> _About this task_: Reproduce exactly the lines from the line containing "Viewport: 588px width, 392px height." through the end of the records below, including both ends, and nothing else.

((

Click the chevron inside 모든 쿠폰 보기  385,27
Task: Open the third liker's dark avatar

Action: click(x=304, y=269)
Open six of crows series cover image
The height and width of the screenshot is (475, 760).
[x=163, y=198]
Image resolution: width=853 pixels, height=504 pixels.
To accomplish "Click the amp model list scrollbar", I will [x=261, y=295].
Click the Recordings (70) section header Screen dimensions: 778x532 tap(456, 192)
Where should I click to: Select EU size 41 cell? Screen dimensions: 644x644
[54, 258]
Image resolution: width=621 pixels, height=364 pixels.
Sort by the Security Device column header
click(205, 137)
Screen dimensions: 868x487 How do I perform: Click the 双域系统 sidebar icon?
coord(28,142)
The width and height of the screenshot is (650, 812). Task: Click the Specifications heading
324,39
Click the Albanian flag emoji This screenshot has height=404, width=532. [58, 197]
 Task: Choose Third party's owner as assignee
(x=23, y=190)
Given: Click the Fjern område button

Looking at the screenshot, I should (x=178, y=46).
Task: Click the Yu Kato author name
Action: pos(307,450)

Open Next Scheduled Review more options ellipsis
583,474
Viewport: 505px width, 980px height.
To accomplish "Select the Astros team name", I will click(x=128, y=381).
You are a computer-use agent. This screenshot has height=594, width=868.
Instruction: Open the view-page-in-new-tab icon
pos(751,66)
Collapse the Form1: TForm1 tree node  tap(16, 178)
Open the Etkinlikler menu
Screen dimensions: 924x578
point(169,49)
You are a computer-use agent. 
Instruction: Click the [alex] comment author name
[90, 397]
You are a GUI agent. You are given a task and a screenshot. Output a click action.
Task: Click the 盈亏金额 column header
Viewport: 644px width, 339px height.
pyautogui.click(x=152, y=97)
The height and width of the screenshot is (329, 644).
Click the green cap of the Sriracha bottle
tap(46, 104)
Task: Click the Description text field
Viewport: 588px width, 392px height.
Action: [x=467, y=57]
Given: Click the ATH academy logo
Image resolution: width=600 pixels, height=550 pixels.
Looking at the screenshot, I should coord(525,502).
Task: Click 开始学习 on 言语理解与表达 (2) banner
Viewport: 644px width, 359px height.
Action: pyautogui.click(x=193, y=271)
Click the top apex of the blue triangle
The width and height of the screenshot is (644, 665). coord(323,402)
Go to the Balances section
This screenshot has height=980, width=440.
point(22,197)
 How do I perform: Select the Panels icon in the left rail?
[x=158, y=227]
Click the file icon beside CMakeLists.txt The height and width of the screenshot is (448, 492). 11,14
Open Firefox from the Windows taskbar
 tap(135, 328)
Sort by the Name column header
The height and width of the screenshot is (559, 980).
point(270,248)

))

> _The completed task_:
Viewport: 588px width, 392px height.
Action: [x=467, y=57]
Given: Click the ATH academy logo
Image resolution: width=600 pixels, height=550 pixels.
Looking at the screenshot, I should coord(525,502).
Task: Click 开始学习 on 言语理解与表达 (2) banner
Viewport: 644px width, 359px height.
Action: pyautogui.click(x=193, y=271)
Click the top apex of the blue triangle
The width and height of the screenshot is (644, 665). coord(323,402)
Go to the Balances section
This screenshot has height=980, width=440.
point(22,197)
 How do I perform: Select the Panels icon in the left rail?
[x=158, y=227]
Click the file icon beside CMakeLists.txt The height and width of the screenshot is (448, 492). 11,14
Open Firefox from the Windows taskbar
 tap(135, 328)
Sort by the Name column header
The height and width of the screenshot is (559, 980).
point(270,248)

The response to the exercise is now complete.